• _What is needed_
Continue the pantry essentials text from the point where it stops.

• _Page text_
:::

Here's an impossible assignment from The Kitchn editors: list your top five pantry and refrigerator essentials. Only five? I've decided to skip good olive oil and flaky sea salt (and sneak them into this introduction instead) because they are almost too basic, like flour and sugar. Instead, I'll go for everyday items that elevate even the most ordinary dishes.

Dana's 5 Pantry Essentials

1. Pastured Eggs I get to the farmers' market 15 minutes early and join a queue for these eggs, for they are often sold out within 20 minutes of the market's opening. They are that good. Once I experienced their rich, bright orange yolks and firm whites, there was no way I'd ever go back to pale supermarket versions. And once I understood how those supermarket eggs were raised, I knew it would be pastured eggs or no eggs at all in my household.

2. Shallots Shallots are a sweeter, more delicate member of the onion family and therefore a little more versatile. Hint: Finely chop up a scant tablespoon of shallots and marinate them in vinegar before assembling a vinaigrette. The vinegar tames the shallot so that it plays well and doesn't overpower the other ingredients.

3. Parmesan I use Parmesan (or its slightly milder cousin Grana Padano) several times a week. Obviously it's the cheese of choice to grate over pasta and stews, but try it over hot roasted brussels sprouts and other vegetables. Shaved, it makes a wonderful salad cheese. The really good stuff is excellent when chipped into chards on a cheese plate.

:::

• _Given records_
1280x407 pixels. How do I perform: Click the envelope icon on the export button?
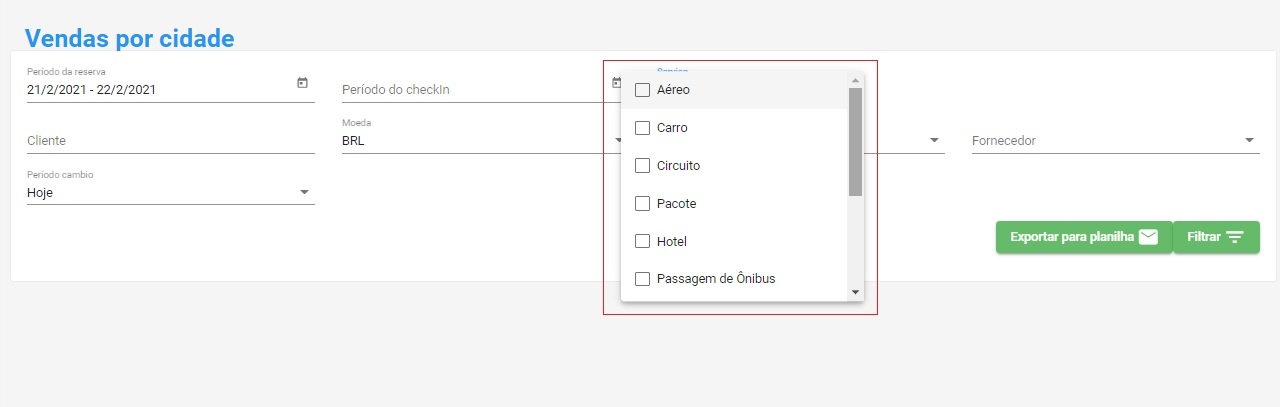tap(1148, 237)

:::

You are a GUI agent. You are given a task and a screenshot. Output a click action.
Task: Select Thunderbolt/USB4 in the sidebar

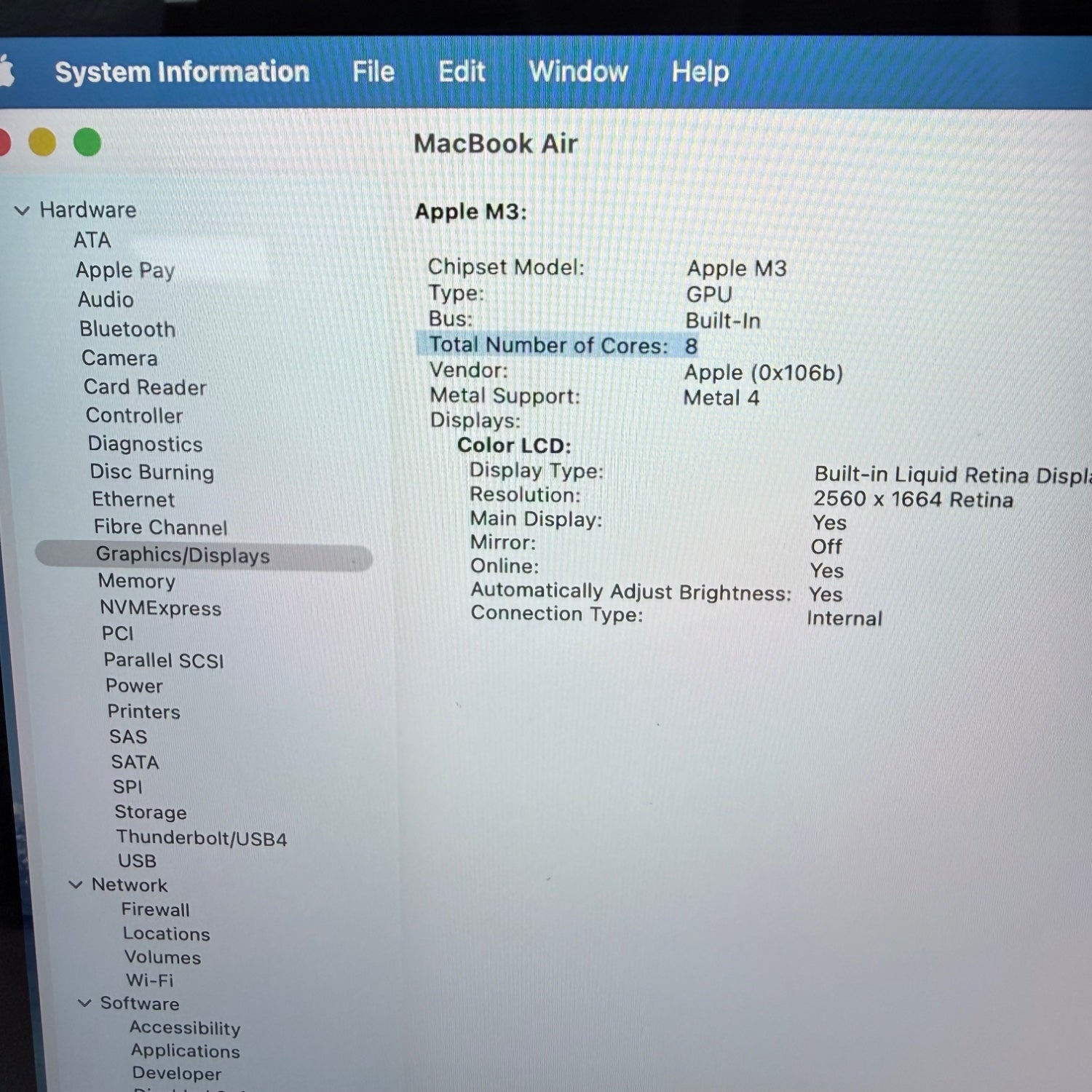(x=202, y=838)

:::

• _Task response_
4. Miso Miso is the secret ingredient I sneak into all sorts of dishes and sauces when a punch of savory umami is needed. I also keep a small tub of David Chang's Miso Butter (1/4 cup of white miso blended into 1/2 stick of butter) on hand to plop on top of roasted vegetables. Salmon marinated in miso and sake and then broiled is astonishingly beautiful.

5. Lemons There is very little in my cooking that doesn't benefit from a final squeeze of lemon.

There are legions of items missing from this list and I suspect that if I wrote this post again in a few weeks, a few items might even change. But all in all, I'm always sure to have these five ingredients (plus the sneaky two from the introduction!) in my kitchen at all times. From these items alone I can make a decent supper any night of the week which is as good of a testament as any to their practicality and deliciousness.